Tu sonrisa me mira y me desdibujo, llevándote la contraria. Tus labios dictaron sentencia, y ahora recorro su sinuosidad, admirando su naturaleza,
la verdad que describes en ella, su honestidad, tu honestidad. Es una sonrisa en la que me pierdo, una ruta delicada que describe la felicidad, la que estás aprendiendo.

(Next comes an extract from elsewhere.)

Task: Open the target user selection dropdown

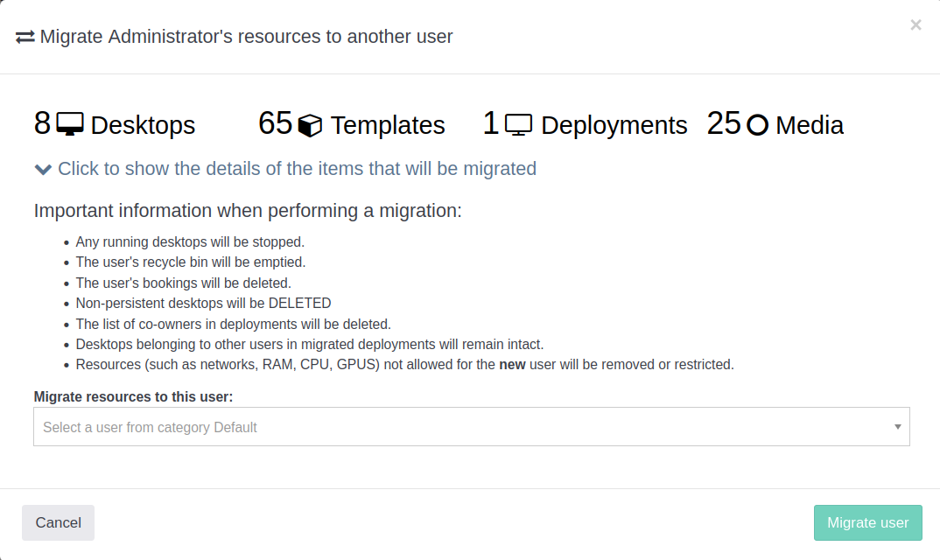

Me sonríen tus ojos, me miran para enseñarme a trazar el camino, a recomponer una partitura inacabada. Me sonríen para enseñarme el atajo, para darme una lección que
yo debería impartirte a ti. Pero no sé, y, al fin y al cabo, tú eres mi maestra, la que me indica cómo recapacitar, cómo buscar el consuelo de la luz cuando tocan tinieblas, la que me permite soñar cuando amenaza el insomnio, la que me dirige el manantial de su desnuda mirada en busca de comprensión y complicidad. Y no digamos tus besos, con la calma suave de la espontaneidad, de la riqueza del sigilo, dominada por la ternura. Me sonríes y me dominas, conquistándome con un único gesto; me sonríes y me derrumbas; me sonríes y me dejas inerme, admirándote, claudicando ante la soberbia expresión de una lección vital, magistral toda ella. Que tus ojos me miren es una paga vitalicia a cambio de aquellas pequeñas noches de llantos. Que me elijas para regalarme esos ojos llenos de verdad y el ama de tu felicidad me invita a sospechar que puedo compartir ésta contigo. Me sonríes… y me enseñas a sonreír, que ya lo estaba olvidando. No dejes de mirarme nunca, pero, sobre todo, no dejes de sonreír con la mirada. Nunca.